Dr Jones and his colleagues tracked Cassini's position relative to a reference grid of quasars - bright, ancient radio wave sources well beyond our galaxy.
Without using this type of radio astronomy, where the antennae compare notes in a technique known as "interferometry", Dr Jones said the best estimates of Saturn's location were about 20 times less precise.
From our distant vantage point, predicting Saturn's trajectory to within about one mile is the equivalent of "the width of a dime at 2,000 miles", Dr Jones said.
"This is very good, and far better than previous techniques have been able to provide," he added, commending the "extraordinary precision" of the VLBA.
And that precision is especially important when it concerns a giant planet like Saturn.
"Getting better orbits... particularly for the two planets that dominate the dynamics of our solar system, Jupiter and Saturn, improves the basis of the entire ephemeris," Dr Jones said.
An ephemeris is a table of predicted locations in space.
It has widespread uses in astronomy. Scientists who study the blinking light of pulsars have to be sure of their timing, and require an incredibly exact model of Earth's own orbit.

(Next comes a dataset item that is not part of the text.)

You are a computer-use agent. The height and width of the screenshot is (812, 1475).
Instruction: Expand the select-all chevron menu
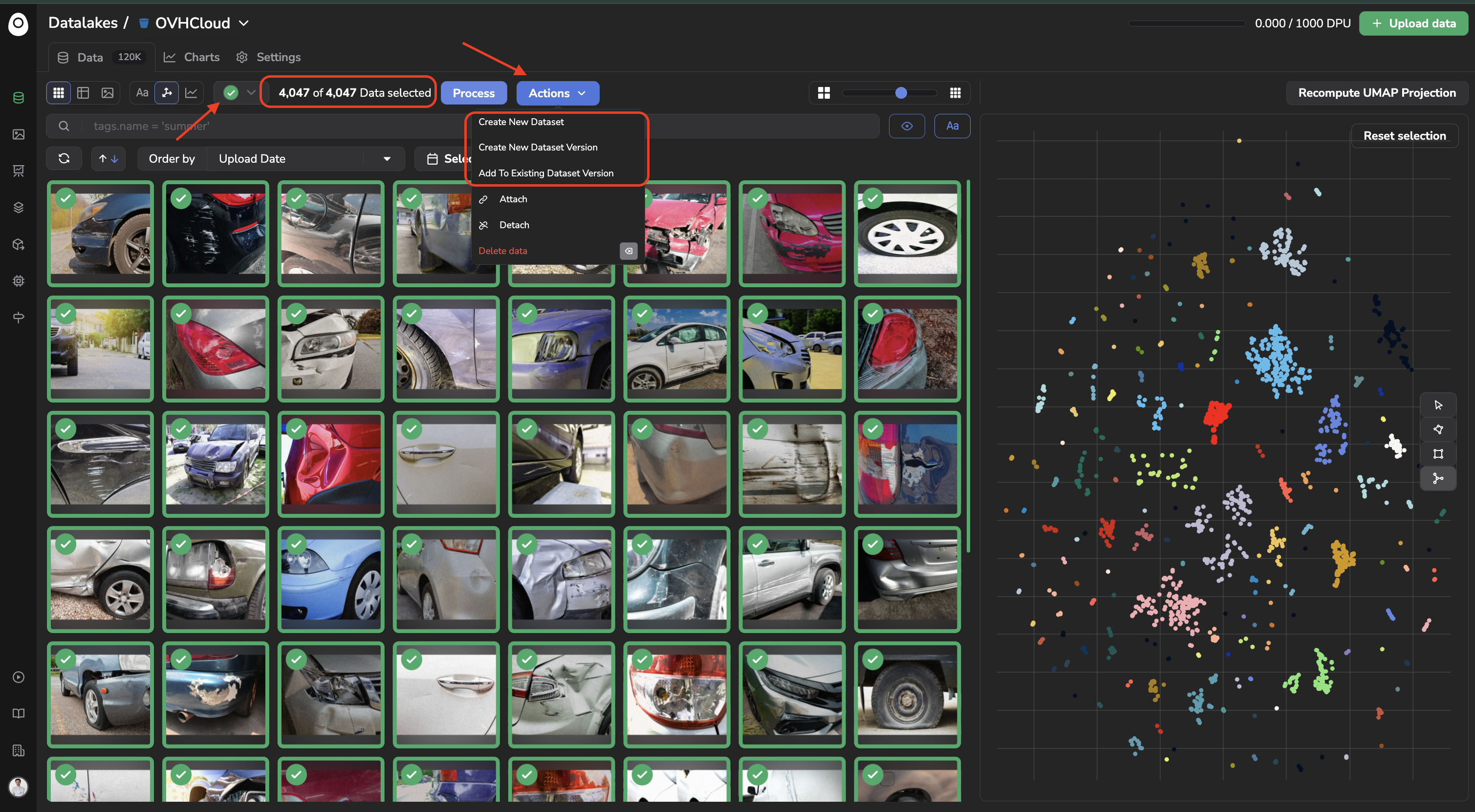pos(251,93)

"And all the other bodies in the solar system affect the Earth's orbit, so you really want to have that all put together in a nice consistent system," Dr Jones told the BBC.
Furthermore, when it comes to planning an actual mission there is little room for error.
"If you want to send a spacecraft to orbit one of the moons of Saturn or Jupiter, you really do want to know what that trajectory has to be, to get there at the same time as the planets do!"